**Record excerpts**
=====

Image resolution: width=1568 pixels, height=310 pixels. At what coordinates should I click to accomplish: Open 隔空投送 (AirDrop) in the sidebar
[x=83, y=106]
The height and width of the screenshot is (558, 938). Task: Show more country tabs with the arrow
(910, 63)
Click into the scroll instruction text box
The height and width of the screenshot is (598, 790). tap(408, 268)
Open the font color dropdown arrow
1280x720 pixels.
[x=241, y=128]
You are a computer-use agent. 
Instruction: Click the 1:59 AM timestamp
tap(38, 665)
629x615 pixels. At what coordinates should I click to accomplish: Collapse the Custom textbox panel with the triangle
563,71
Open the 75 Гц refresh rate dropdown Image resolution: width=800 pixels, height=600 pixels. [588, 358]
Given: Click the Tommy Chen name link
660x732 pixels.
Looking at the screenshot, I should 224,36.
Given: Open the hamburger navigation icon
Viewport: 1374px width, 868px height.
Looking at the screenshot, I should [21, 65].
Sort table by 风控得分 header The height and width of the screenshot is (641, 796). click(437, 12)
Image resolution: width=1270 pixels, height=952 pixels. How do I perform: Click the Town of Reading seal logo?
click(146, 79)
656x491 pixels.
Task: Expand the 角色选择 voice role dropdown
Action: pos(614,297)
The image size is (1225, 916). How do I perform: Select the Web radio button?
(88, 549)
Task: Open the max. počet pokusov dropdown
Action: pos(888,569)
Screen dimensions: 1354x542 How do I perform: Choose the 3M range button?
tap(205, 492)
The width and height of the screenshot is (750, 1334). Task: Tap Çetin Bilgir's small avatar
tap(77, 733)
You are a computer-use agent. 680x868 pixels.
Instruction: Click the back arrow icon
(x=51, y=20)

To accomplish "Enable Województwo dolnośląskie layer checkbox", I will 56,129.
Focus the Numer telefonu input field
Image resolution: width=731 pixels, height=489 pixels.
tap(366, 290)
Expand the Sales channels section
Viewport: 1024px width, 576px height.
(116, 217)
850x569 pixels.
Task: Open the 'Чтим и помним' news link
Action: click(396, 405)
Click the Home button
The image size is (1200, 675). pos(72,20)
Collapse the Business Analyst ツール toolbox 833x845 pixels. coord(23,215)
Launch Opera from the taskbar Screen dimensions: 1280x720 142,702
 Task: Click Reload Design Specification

=====

**Task details**
Once you have read the records above, set every one of them down again exactly.

**Expected answer**
Image resolution: width=1568 pixels, height=310 pixels. At what coordinates should I click to accomplish: Open 隔空投送 (AirDrop) in the sidebar
[x=83, y=106]
The height and width of the screenshot is (558, 938). Task: Show more country tabs with the arrow
(910, 63)
Click into the scroll instruction text box
The height and width of the screenshot is (598, 790). tap(408, 268)
Open the font color dropdown arrow
1280x720 pixels.
[x=241, y=128]
You are a computer-use agent. 
Instruction: Click the 1:59 AM timestamp
tap(38, 665)
629x615 pixels. At what coordinates should I click to accomplish: Collapse the Custom textbox panel with the triangle
563,71
Open the 75 Гц refresh rate dropdown Image resolution: width=800 pixels, height=600 pixels. [588, 358]
Given: Click the Tommy Chen name link
660x732 pixels.
Looking at the screenshot, I should 224,36.
Given: Open the hamburger navigation icon
Viewport: 1374px width, 868px height.
Looking at the screenshot, I should [21, 65].
Sort table by 风控得分 header The height and width of the screenshot is (641, 796). click(437, 12)
Image resolution: width=1270 pixels, height=952 pixels. How do I perform: Click the Town of Reading seal logo?
click(146, 79)
656x491 pixels.
Task: Expand the 角色选择 voice role dropdown
Action: pos(614,297)
The image size is (1225, 916). How do I perform: Select the Web radio button?
(88, 549)
Task: Open the max. počet pokusov dropdown
Action: pos(888,569)
Screen dimensions: 1354x542 How do I perform: Choose the 3M range button?
tap(205, 492)
The width and height of the screenshot is (750, 1334). Task: Tap Çetin Bilgir's small avatar
tap(77, 733)
You are a computer-use agent. 680x868 pixels.
Instruction: Click the back arrow icon
(x=51, y=20)

To accomplish "Enable Województwo dolnośląskie layer checkbox", I will 56,129.
Focus the Numer telefonu input field
Image resolution: width=731 pixels, height=489 pixels.
tap(366, 290)
Expand the Sales channels section
Viewport: 1024px width, 576px height.
(116, 217)
850x569 pixels.
Task: Open the 'Чтим и помним' news link
Action: click(396, 405)
Click the Home button
The image size is (1200, 675). pos(72,20)
Collapse the Business Analyst ツール toolbox 833x845 pixels. coord(23,215)
Launch Opera from the taskbar Screen dimensions: 1280x720 142,702
 Task: Click Reload Design Specification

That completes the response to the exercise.